Por mais contraditório que possa parecer, o país que com o Proálcool foi pioneiro no uso em escala do etanol com combustível – na década de 1980 cerca de 90% dos carros novos eram movidos a álcool –, hoje depende da gasolina.
O Brasil produz atualmente cerca de 30 bilhões de litros de gasolina, mais do que volume de etanol. Ainda assim, no ano passado, importou 2,5 bilhões de litros do derivado do petróleo para dar conta da demanda.
Essa distorção ocorreu em parte porque o governo federal, que detém o monopólio do petróleo no país por meio da Petrobras, manteve baixo os preços da gasolina e do diesel, com o propósito de manter a inflação sob controle, uma vez que o preço do combustível influencia os preços de toda a cadeia produtiva e logística.
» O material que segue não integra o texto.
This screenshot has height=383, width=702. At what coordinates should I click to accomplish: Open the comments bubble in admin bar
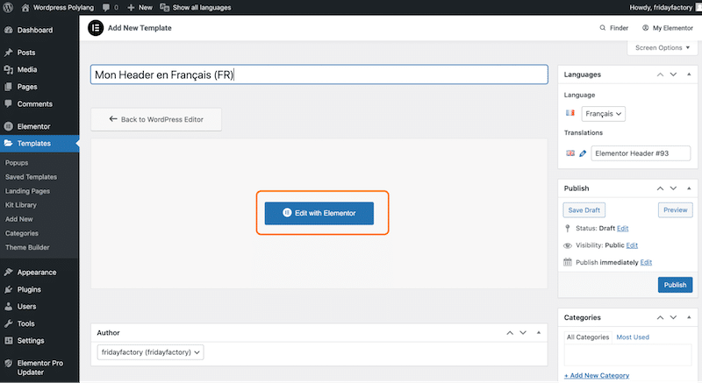pos(106,8)
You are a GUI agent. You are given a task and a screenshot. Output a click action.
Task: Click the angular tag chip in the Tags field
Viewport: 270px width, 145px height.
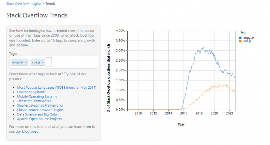17,62
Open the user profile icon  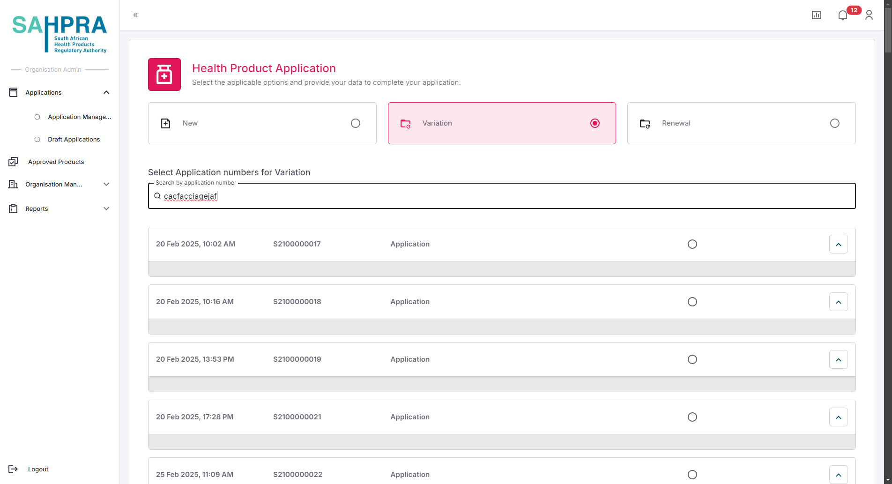(x=869, y=15)
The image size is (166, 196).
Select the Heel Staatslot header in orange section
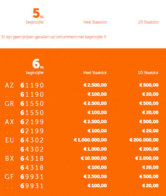pyautogui.click(x=95, y=73)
A questão é que hoje 80% dos carros fabricados são da modalidade Flex. É o consumidor que escolhe se vai abastecer com etanol ou gasolina. Para não perder mercado, os produtores do etanol precisam manter seus preços abaixo do da gasolina (que estava artificialmente reduzido pelo governo), o que nem sempre foi possível. Como resultado, nos últimos cinco anos, enquanto a produção de gasolina dobrou, a de etanol ficou estagnada.
Agora, com a promessa do etanol 2G ampliar em até 50% o volume de combustível produzido por hectare de cana, talvez seja possível reverter essa dependência atual da gasolina, já que esse aumento da oferta de etanol tende a influenciar seu preço. Segundo a GranBio, quando suas 10 unidades estiverem operando em pleno vapor (não há prazo para isso), seu custo de produção será 20% inferior ao do etanol de primeira geração.
REINVENTANDO O SETOR
O etanol 2G traz outras vantagens estratégicas para o setor sucroalcooleiro. Hoje, as usinas trabalham por oito meses e interrompem a produção nas entressafras. Porém, de acordo com Labate, como a tecnologia do 2G permite extrair etanol de qualquer vegetal, outras culturas, como o sorgo e o eucalipto, podem ser processados durante as entressafras.
De maneira mais ampla, o professor da Esalq defende que as usinas ganhem outra roupagem, transformando-se em “biorefinarias”. Segundo ele, as novas unidades a serem implementadas no país e no mundo serão mais eficientes, com capacidade de produzir, além do etanol e do açúcar, produtos de maior valor agregado, hoje concentrados na indústria petroquímica, como o plástico, insumos para as indústrias farmacêutica e cosmética, solventes, entre outros. Só que tudo à base de fibras de celulose, carregando o apelo do ecologicamente correto.
“É precioso diversificar para fazer o negócio economicamente viável. E seguir o exemplo das refinarias de petróleo, ter o desempenho do setor petroquímico como parâmetro, é um bom começo para o setor sucroalcooleiro”, comenta Labate.